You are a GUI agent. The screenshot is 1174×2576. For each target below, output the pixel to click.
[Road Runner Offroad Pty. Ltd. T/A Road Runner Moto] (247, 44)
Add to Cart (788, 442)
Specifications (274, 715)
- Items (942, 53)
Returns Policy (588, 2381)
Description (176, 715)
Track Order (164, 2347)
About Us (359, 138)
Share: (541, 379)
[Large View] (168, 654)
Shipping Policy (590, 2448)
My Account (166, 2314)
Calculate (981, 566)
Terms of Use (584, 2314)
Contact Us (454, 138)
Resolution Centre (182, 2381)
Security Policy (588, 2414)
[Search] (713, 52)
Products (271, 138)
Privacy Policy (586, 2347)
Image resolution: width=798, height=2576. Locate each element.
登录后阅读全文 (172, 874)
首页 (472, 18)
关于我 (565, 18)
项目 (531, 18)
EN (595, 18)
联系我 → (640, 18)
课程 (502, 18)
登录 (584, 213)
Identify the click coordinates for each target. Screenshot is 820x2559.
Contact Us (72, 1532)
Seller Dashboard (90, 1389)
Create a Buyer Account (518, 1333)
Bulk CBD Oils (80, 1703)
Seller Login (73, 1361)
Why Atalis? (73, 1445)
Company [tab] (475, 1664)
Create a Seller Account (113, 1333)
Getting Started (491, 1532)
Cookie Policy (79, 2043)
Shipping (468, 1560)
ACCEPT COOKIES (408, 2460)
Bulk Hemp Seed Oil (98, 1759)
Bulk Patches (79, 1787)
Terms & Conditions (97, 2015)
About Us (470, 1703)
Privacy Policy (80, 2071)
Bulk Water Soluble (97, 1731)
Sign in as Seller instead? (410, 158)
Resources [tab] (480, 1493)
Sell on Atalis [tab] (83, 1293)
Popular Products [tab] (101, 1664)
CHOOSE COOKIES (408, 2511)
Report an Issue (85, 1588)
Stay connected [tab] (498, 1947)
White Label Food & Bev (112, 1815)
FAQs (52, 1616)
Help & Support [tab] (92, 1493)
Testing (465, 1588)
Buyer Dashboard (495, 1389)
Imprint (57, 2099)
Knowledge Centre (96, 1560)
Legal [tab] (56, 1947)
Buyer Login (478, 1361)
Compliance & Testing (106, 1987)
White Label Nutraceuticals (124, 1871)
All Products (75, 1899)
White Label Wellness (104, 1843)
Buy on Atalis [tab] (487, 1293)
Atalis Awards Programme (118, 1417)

* * *

* **DIRECTIONS FOR THIS TASK**: Copy the lines of the data above exactly as written, beginning with the line containing "Create a Seller Account (113, 1333)" and ending with the line containing "About Us (470, 1703)", and leave out all other lines.

* **RESPONSE**:
Create a Seller Account (113, 1333)
Getting Started (491, 1532)
Cookie Policy (79, 2043)
Shipping (468, 1560)
ACCEPT COOKIES (408, 2460)
Bulk Hemp Seed Oil (98, 1759)
Bulk Patches (79, 1787)
Terms & Conditions (97, 2015)
About Us (470, 1703)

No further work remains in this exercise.